Have you ever heard of Sonia Sanchez, Leila Springer, or Brad Felver? Chances are you haven’t and neither have I. They are all winners of writing contests that have occurred in 2018. Sanchez won $100,00 for her mastery in poetry. Leila won $3000 and an online publication of her short story. Brad won $15,000 and help with publishing and promoting his book. A writing contest may seem glorious, but looking at these competitions and their requirements made me wonder if they are really worth it. Even though the prizes are awesome, there are important things to consider.
Many of the contests are broad in their genres. They accept novels, poems, and essays from various backgrounds, and then they judge you. How can you judge a mystery against a drama or a science fiction against a period piece? It’s impossible to rightly compare apples to oranges, yet they do.

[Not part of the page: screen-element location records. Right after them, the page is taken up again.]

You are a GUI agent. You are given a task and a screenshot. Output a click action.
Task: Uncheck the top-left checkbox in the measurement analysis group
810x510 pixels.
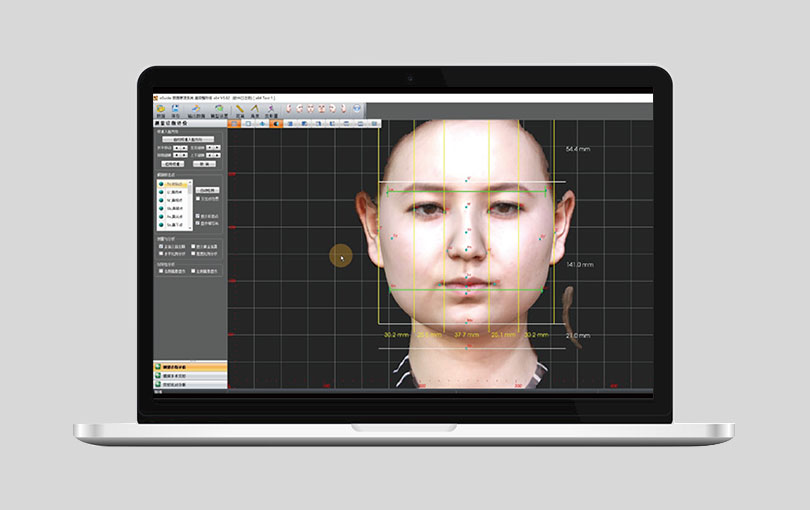[x=159, y=245]
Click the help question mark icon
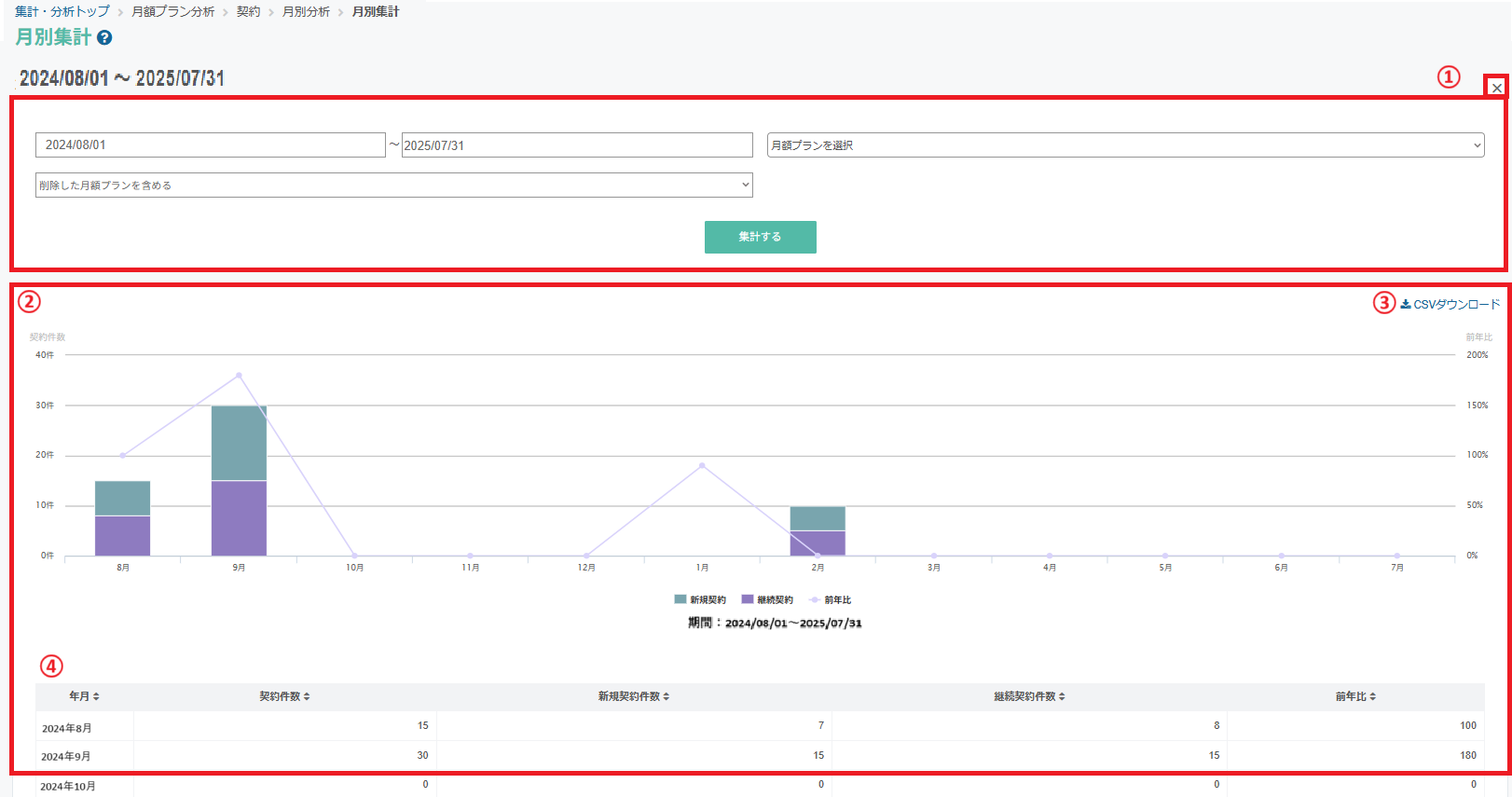 point(104,37)
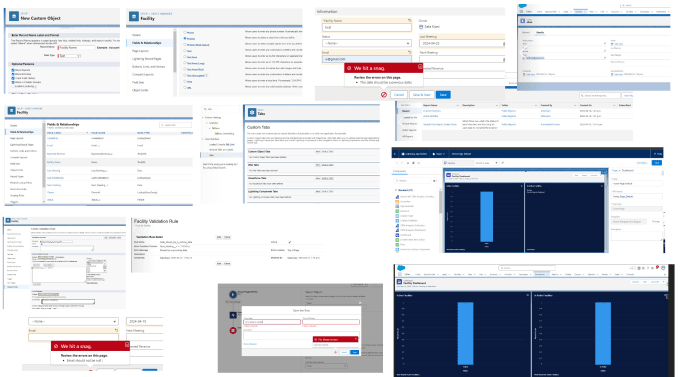Open Page Layouts in the Facility sidebar
The width and height of the screenshot is (680, 377).
140,51
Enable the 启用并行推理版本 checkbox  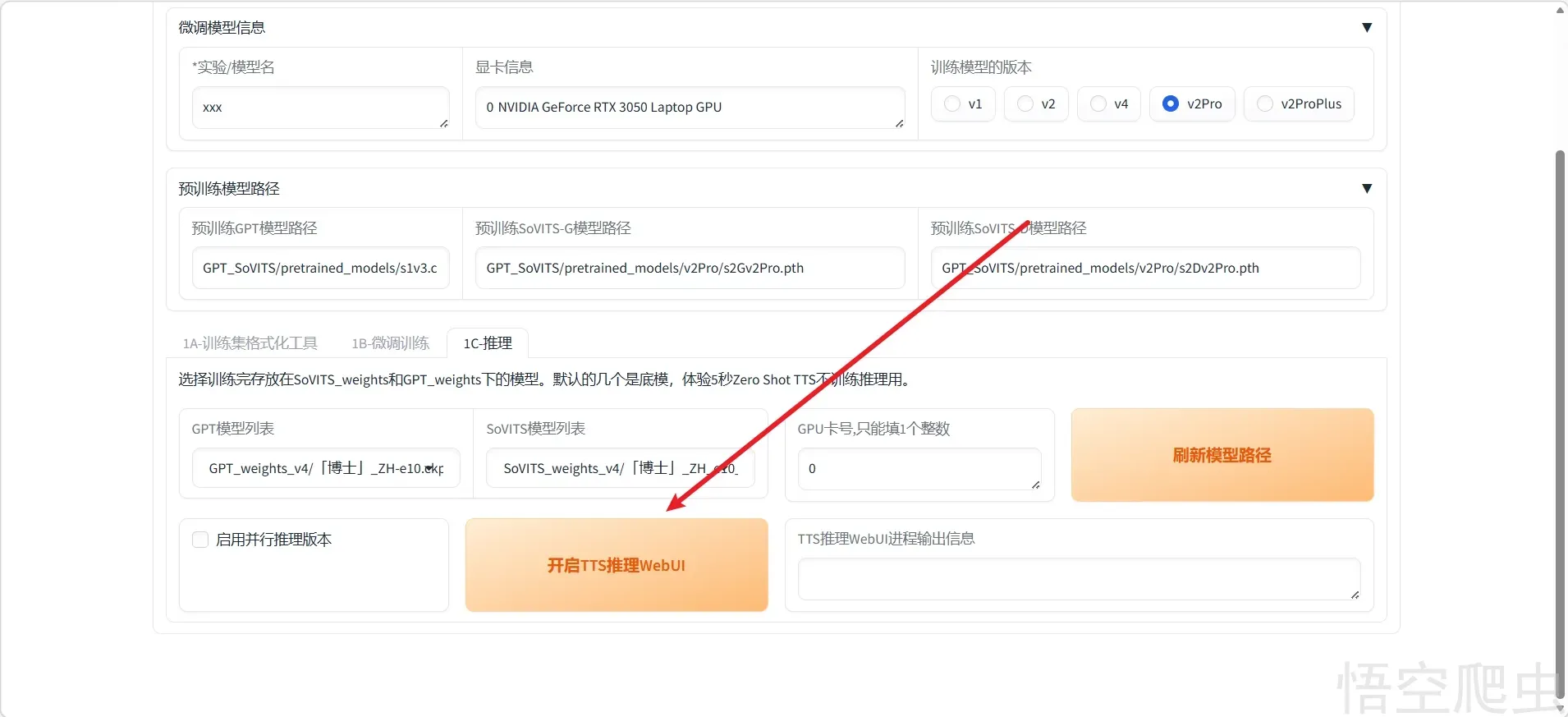200,540
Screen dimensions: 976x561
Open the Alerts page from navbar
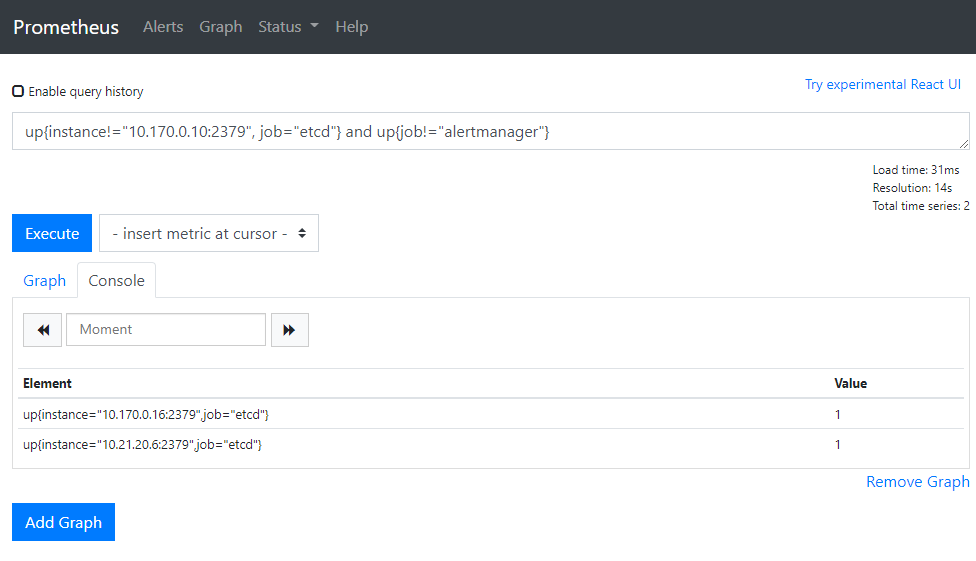click(163, 27)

The writing contest world claims that people that apply to their contests will gain recognition, win prizes, and improve their writing. Here are my thoughts on this.
The contests are supposed to offer recognition, but as I’ve asked at the beginning of this blog, have you ever heard of any of those three people? The contests are helping writers become recognized within the writing community, but not with the readers. I thought the point of writing was to attract followers so that I could establish a career as an author. No one can do that without followers and fans, so is anyone really benefiting from recognition within the writing community? I did dig a little deeper and saw that Brad Felver was able to get nationwide book promotion from his writing contest, but there are very few contests that do so.

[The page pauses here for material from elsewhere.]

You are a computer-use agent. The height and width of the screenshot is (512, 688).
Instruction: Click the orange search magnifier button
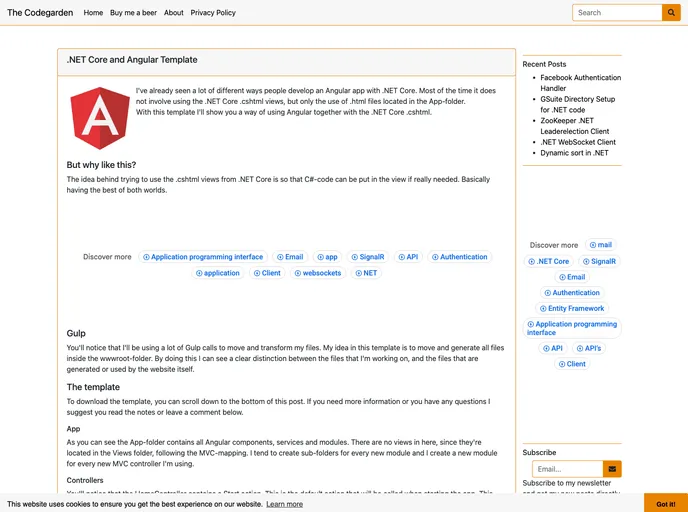click(x=671, y=13)
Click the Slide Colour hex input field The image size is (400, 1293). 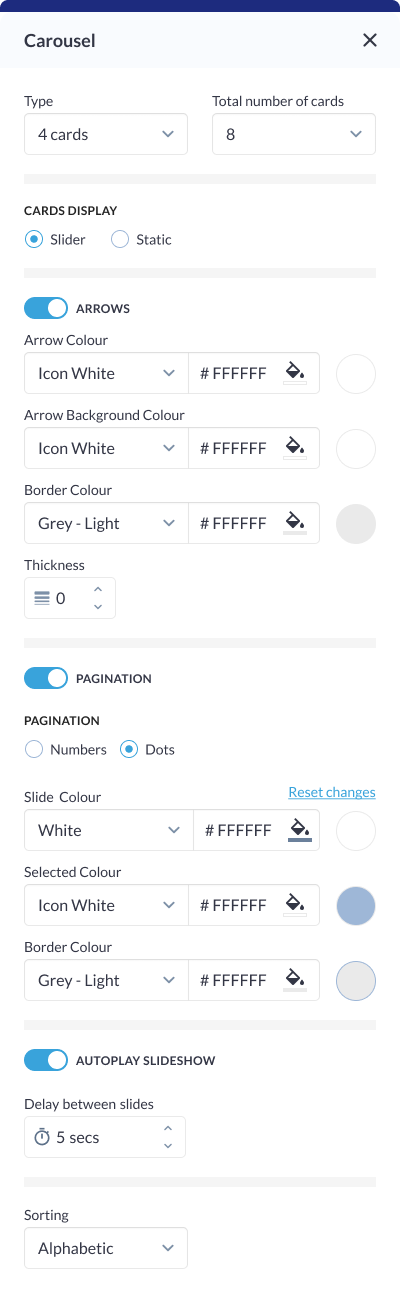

Yes, the money and prizes are the probably the most motivating factor to someone submitting an entry to a writing contest. However, if your passion is writing, why would the prize be such a motivating factor? Shouldn’t you just want to improve your craft, hone your ideas, and let out your creativity? I get it, I’ve been down in the dumps due to writing and had a hard time trying to figure out how to pay the bills with my passion. However, I’d rather find a job that pays me for my writing skills instead of gambling against thousands or even hundreds of thousands of people for money. Some of the contests don’t even offer a lot of money. Many of the prizes I’ve seen are under $3000 and Sanchez, Springer, and Felver are just the exceptions.
I know I’ve heard of some contests sending back writing comments and suggestions to all those that participate, but I know that I would want to have someone that was an established, popular, or a best-selling author commenting on my writing skills. Some of the judges may be authors, professors, or even editors, but are they popular? How many books have they sold for each title? I want someone with a proven writing record to read and judge my work accordingly. Where are the famous writers acting as judges – they’re busy writing! They don’t have time to commit to judging hundreds of thousands of stories, novels, or poems. They are writing and working with film directors. They are doing what I want to do, so I’ll follow their lead.
I think it’s best to study my favorite writer’s website for writing information that may help me improve my skills. If I really want feedback, I will join one of the hundreds or thousands of Facebook community writing groups. It’s peer to peer review, but it’s good enough for me at my level. I would rather find a job on Upwork.com and see what employers think of my writing as they pay me (a win-win situation). Also, there is plenty of marketing information out there that will help me get recognized within the reading and the writing community. I don’t need to waste my time on writing contests and neither do you.